PROBLEM DETAILS: Return the entries below verbatim. Pictures stay out.

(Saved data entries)
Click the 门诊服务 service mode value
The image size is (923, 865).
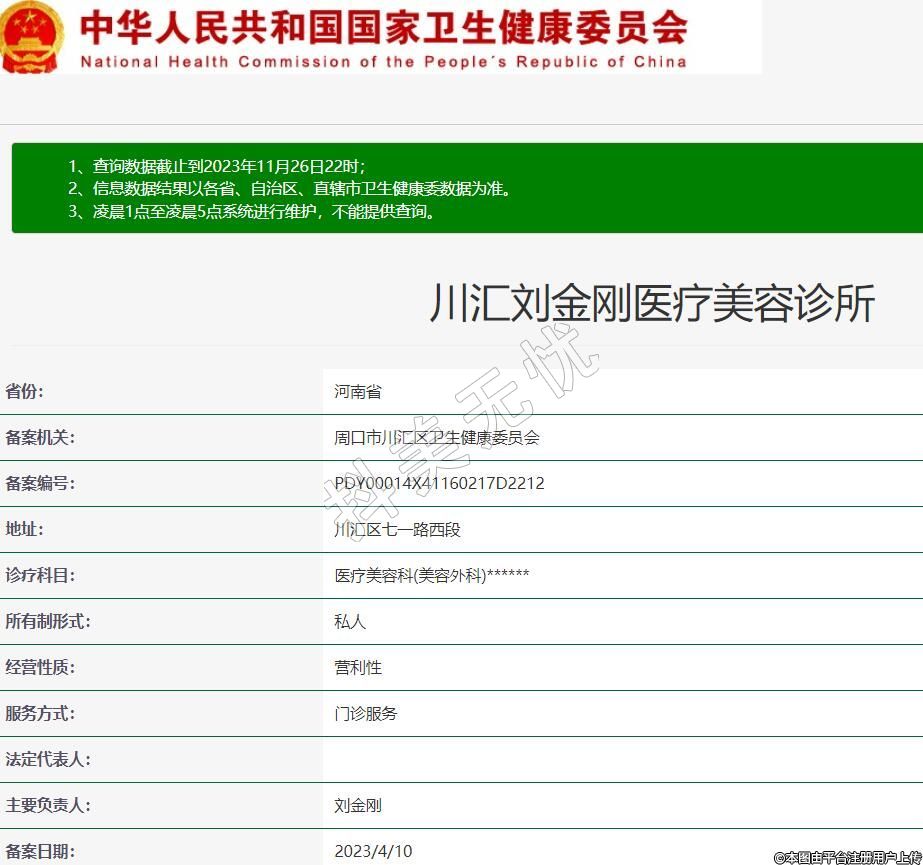[366, 713]
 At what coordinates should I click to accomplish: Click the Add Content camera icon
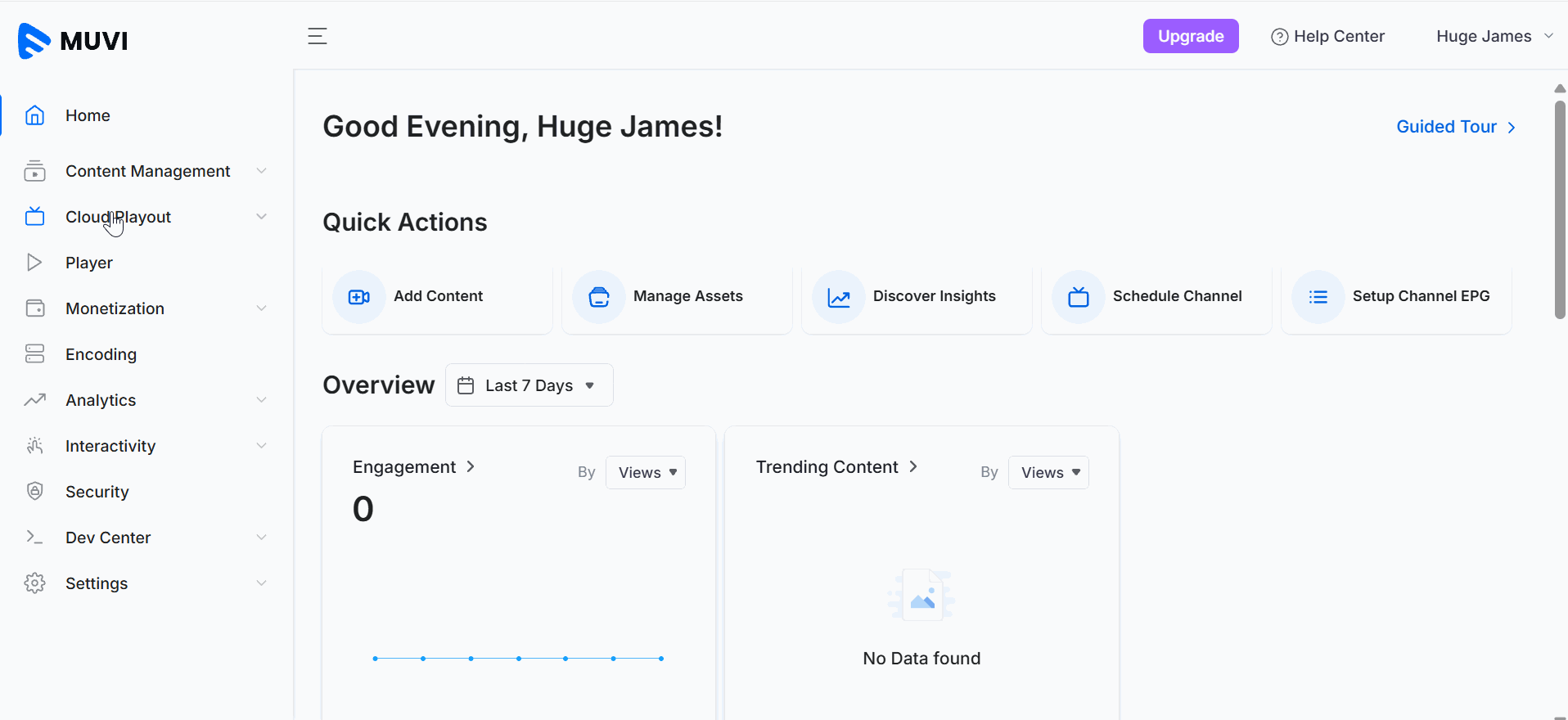pos(359,297)
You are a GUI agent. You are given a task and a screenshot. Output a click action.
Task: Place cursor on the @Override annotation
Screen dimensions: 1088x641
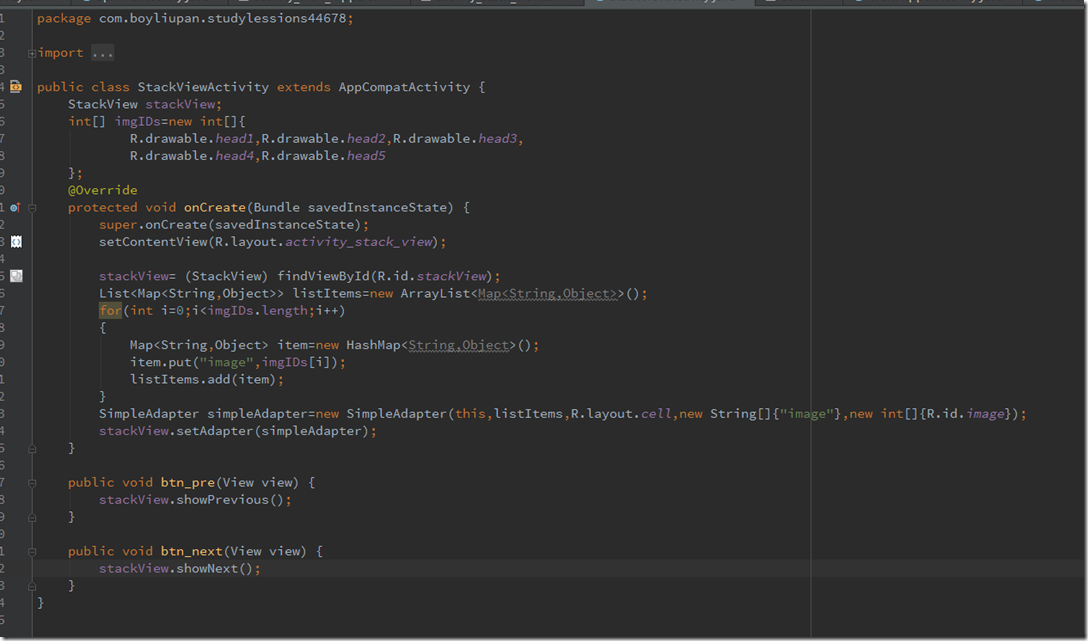coord(102,190)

OUTPUT FOR THIS TASK:
Click the 门诊服务 service mode value
The image size is (923, 865).
[366, 713]
 At what coordinates should I click to accomplish: Click the Add Content camera icon
pos(359,297)
You are a GUI agent. You are given a task and a screenshot. Output a click action.
Task: Place cursor on the @Override annotation
Screen dimensions: 1088x641
coord(102,190)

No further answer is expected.